- _TASK PROMPT_
From the listing below, extract every line containing "height".

- _INFORMATION PROVIDED_
# # # #

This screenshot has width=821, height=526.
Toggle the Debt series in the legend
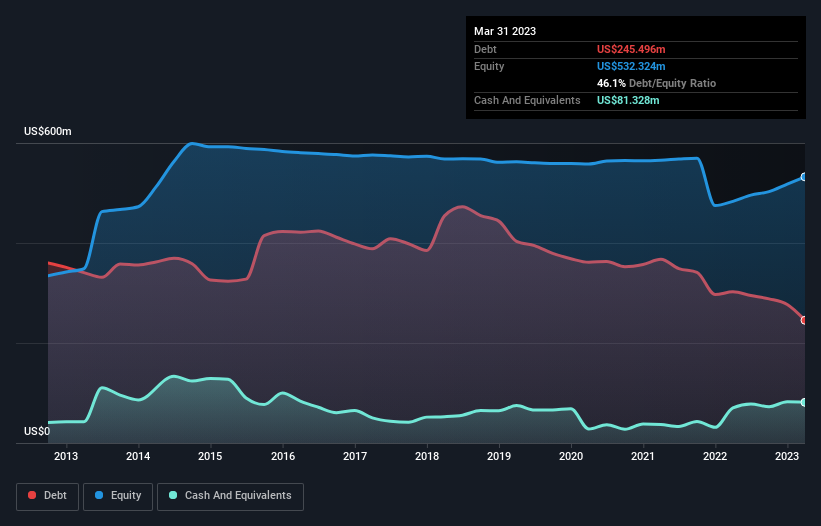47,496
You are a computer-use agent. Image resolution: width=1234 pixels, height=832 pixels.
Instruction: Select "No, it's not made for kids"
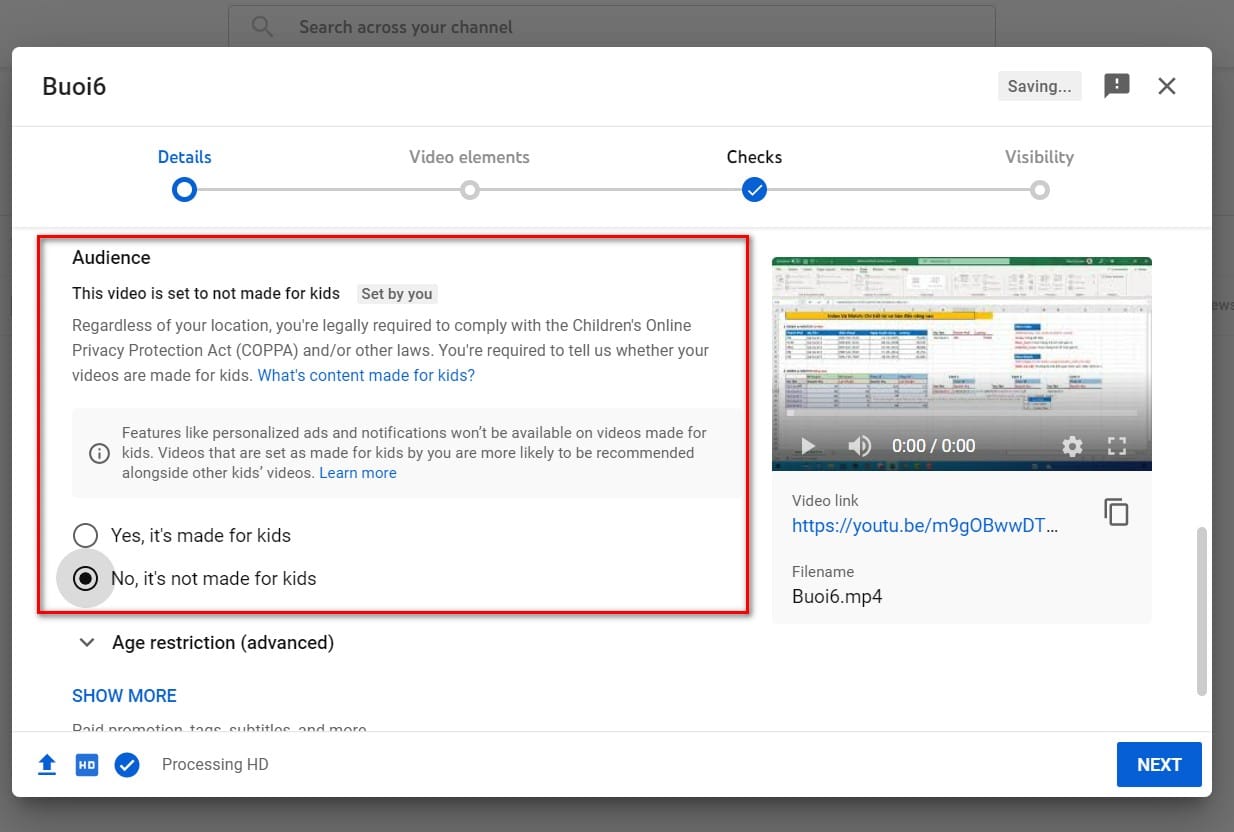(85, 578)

# # # #

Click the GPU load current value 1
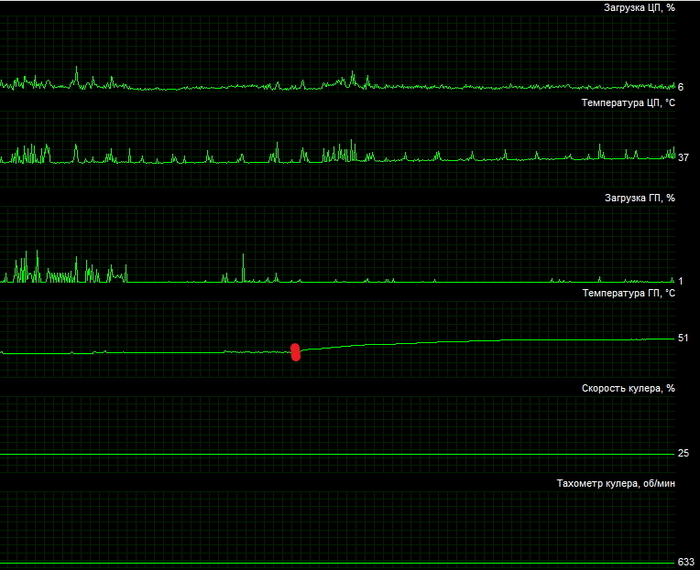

# # # #

- _ANSWER TO THIS EXERCISE_
This screenshot has width=821, height=526.
You are a computer-use agent. Image resolution: width=1234 pixels, height=832 pixels.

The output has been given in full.